In this paper, I have argued that one of the major mechanisms of imperialist and colonial power which continues to organize Native/non-Native relations in Canada has been the discourse of Aboriginality. Two principal themes of this discourse, namely, the Noble Savage and the Vanishing Indian Race, have been identified, along with an indication of how they work to maintain relations of domination. I have demonstrated the dominating effects of this discourse by examining some contemporary examples of these themes at work, which have been located within the context of their long and continuous history. It is worth repeating that this paper has not argued for individuals’ personal motivations as the prime determinant of political relations. Rather, it has sought to address the certain degree of relative autonomy intrinsic to discourse, and how that discourse ultimately draws upon certain recurring and thus recognizable themes.
Of course, there have been a number of areas which certain limitations of space and time have not permitted me to explore. These include the internalization of the discourse of Aboriginality by Native people themselves, a phenomenon perhaps best seen within the 1992 constitutional rhetoric of Native leaders.
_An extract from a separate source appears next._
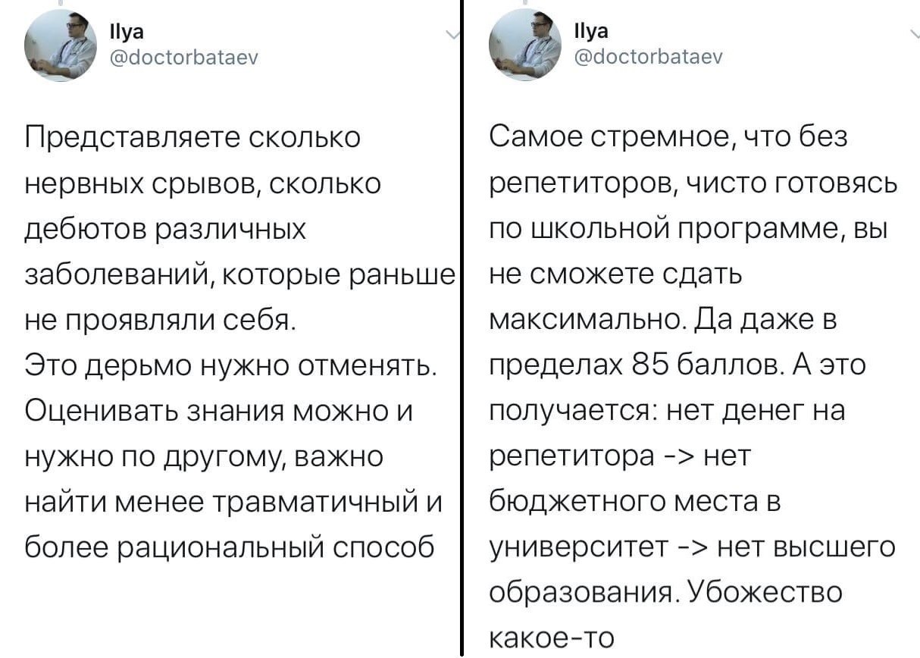Screen dimensions: 920x658
Task: Click the line "репетитора -> нет"
Action: pyautogui.click(x=620, y=457)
In light of Foucault’s understanding of power, one must question these leaders use of such terms as ‘inherent right’ and ‘sovereignty’ as possibly unconscious usages of the discourse of ‘equality’ and ‘right.’ Then again, the employment of these terms may simply indicate the exigencies of entering into any form of discussion with the dominant society. After all, one must articulate one’s desires in terms others can understand.
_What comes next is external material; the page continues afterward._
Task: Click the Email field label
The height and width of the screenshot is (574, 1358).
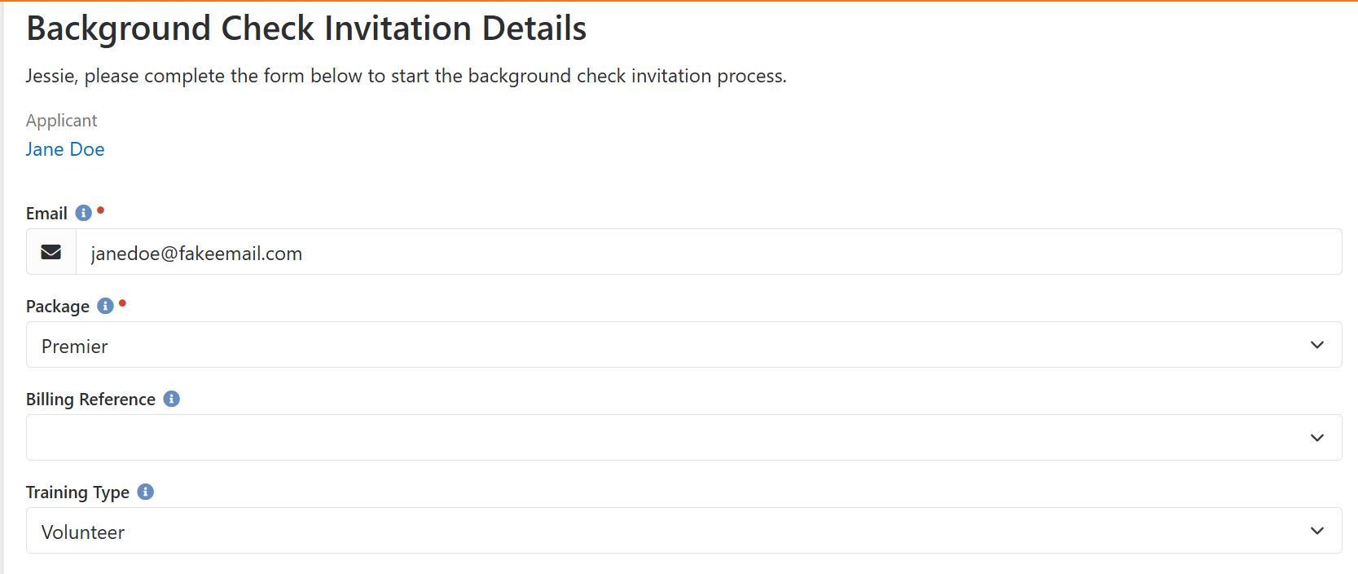Action: pyautogui.click(x=46, y=214)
Engaging with the discourse of Aboriginality for the possibilities of resistance raises other potential research questions for the future. According to Foucault, given that resistance is simultaneously present wherever power can be seen to circulate, it would no doubt prove fruitful to examine such attempts to negotiate the discourse of Aboriginality. In my opinion, some of the most exciting discursive negotiations being carried out are by Native artists such as Gerald McMaster, Robert Houle, Jane Ash Poitras and Joane Cardinal-Schubert, to name but a few. All four artists recently took part in the ground-breaking exhibits, Indigena and Land, Spirit, Power, at the Museum of Civilization and The National Gallery respectively, in Ottawa.
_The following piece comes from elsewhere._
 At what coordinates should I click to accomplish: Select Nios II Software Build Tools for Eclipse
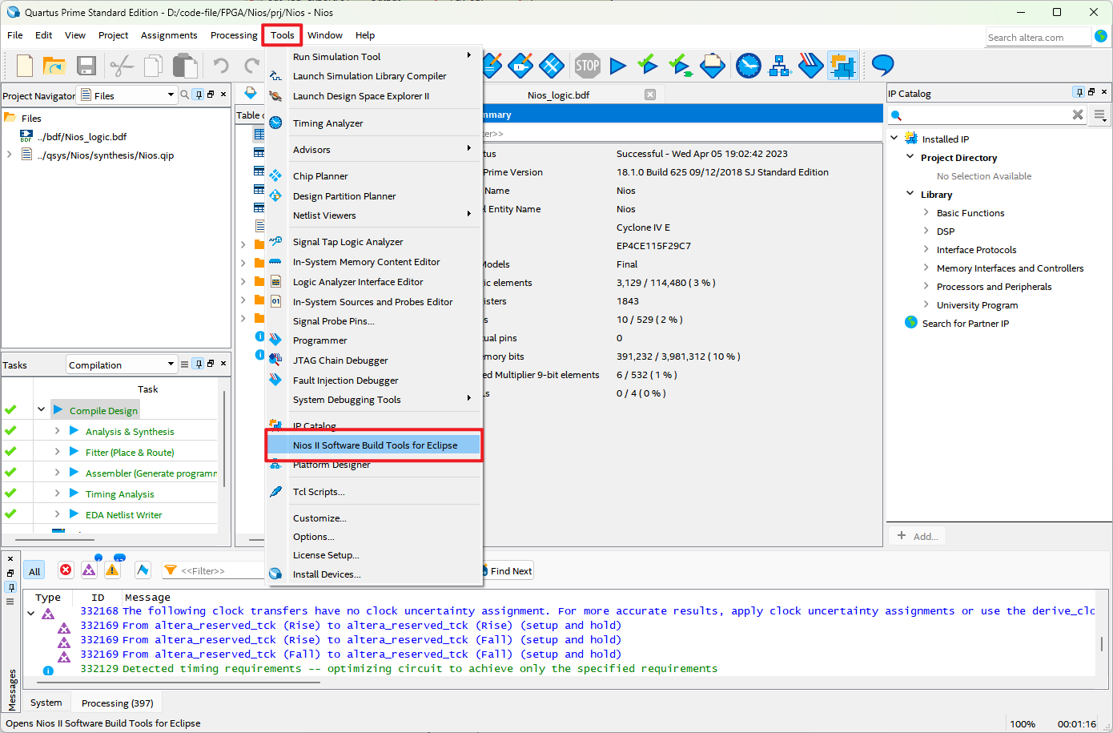375,444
Other key moments in the Canadian Native discourse in need of further research are its sheer possessiveness vis-à-vis Native peoples, a discourse which speaks of “our” native peoples, “Canada’s” Indians, Native “Canadians,” and the Native peoples “of” Canada. How this appropriation of Native experiences has served the Canadian ‘nationalist project’ is an issue I was unable to deal with here. Indeed, if I had to predict the future shape of Native/non-Native relations in this country, I would have to say that in addition to the deeply felt issues of land occupying the main focus of those relations, culture will be the greatest source of contestation. In the process, perhaps the popular social science notions of ‘identity,’ ‘race,’ ‘culture’ and even ‘the nation’ will finally come under the scrutiny they deserve.